CSM solutions extend the realm of content control and management directly from the internals of the content source and destination devices through any number and type of mass storage devices all managed by configurable intelligent policies similar in concept to information lifecycle policies but enhanced to become “content aware.”
CSM solutions are not meant to age content into less expensive storage over time as its perceived value diminishes but rather actively play a part in a fairly symmetrical content lifecycle where content stored within the CSM system yesterday or five years ago is just as likely to be requested to be restored.
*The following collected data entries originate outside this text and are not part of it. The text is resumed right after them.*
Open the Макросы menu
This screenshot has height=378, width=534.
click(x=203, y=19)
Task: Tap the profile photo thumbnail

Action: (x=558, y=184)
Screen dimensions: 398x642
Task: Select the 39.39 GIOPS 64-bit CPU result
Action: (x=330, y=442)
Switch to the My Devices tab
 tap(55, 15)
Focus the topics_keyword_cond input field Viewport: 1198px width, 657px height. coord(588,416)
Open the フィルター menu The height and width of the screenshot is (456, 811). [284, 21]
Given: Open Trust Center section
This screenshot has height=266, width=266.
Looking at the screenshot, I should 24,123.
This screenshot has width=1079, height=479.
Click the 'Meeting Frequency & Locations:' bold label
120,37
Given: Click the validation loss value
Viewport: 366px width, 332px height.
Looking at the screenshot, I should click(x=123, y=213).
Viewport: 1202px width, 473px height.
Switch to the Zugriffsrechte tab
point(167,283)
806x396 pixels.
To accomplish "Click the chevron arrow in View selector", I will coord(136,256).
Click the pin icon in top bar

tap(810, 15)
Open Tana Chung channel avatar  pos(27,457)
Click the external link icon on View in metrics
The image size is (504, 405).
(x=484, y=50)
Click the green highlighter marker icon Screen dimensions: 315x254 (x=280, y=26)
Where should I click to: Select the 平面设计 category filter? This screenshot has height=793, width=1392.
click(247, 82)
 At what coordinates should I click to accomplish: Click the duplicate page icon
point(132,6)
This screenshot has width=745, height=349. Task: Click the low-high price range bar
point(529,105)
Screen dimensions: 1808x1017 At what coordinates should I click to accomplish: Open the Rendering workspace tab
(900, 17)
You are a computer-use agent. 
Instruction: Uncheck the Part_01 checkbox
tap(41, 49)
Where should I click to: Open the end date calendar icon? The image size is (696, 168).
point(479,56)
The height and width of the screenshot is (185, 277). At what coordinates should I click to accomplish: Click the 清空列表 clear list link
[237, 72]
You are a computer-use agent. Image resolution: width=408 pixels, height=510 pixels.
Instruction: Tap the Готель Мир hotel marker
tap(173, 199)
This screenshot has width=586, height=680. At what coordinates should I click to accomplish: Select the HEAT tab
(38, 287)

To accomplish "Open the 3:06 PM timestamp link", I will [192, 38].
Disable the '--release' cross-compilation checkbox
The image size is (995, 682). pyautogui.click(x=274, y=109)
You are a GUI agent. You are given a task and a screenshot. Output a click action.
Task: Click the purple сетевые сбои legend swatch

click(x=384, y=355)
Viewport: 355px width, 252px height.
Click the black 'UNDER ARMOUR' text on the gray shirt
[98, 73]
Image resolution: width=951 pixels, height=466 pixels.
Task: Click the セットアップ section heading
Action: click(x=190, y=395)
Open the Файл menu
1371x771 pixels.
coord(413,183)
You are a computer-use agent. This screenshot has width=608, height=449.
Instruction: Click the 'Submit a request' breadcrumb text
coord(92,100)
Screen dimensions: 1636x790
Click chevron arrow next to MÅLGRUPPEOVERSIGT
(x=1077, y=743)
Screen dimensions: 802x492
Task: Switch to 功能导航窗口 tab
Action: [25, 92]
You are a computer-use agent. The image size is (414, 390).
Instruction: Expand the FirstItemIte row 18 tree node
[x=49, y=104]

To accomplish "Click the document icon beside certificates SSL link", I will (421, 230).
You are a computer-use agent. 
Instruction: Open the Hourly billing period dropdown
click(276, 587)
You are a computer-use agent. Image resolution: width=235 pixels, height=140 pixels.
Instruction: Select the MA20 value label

All content stored within a CSM storage infrastructure is equally viable for restore operations at any point of time and often no reliable predictability is possible.
Augmenting the overall content storage capacities by allowing the addition of less expensive storage technologies is an advantage of CSM solutions but preservation is also a key driver. In terms of preservation, high-value content can be assigned differing ILM policies that can govern the number of copies or instances of the content maintained by the system and also geographical distribution to other CSM solutions via WAN connectivity providing distribution as well as disaster recovery functionality.
Example of CSM in Broadcast
An example of the role of CSM within a broadcast setting is as follows: A movie is ingested into the content owner’s workflow leveraging an encoding device and a control system such as automation or MAM. The control system instructs the CSM system to simultaneously analyze the content to ensure acceptable subjective quality, copy this original material into the archive library, make two copies or instances of it for protection and generate a low resolution Windows Media proxy version for Web access. An editor uses the MAM system to view the proxy generated by the CSM solution, and from his/her desktop workstation selects shots for use in a promo for the movie. The editor then sends his/her edit decision list to the CSM system, which restores to the editing system only the desired broadcast-quality segments based on mark in and mark out timecode values defined within it. The CSM system then transcodes or rewraps the segments as necessary, so they can be used by the editor in the creation of the promo. Once the editor completes the promo, the editing system sends it via the CSM system to the on-air video servers for playout to air.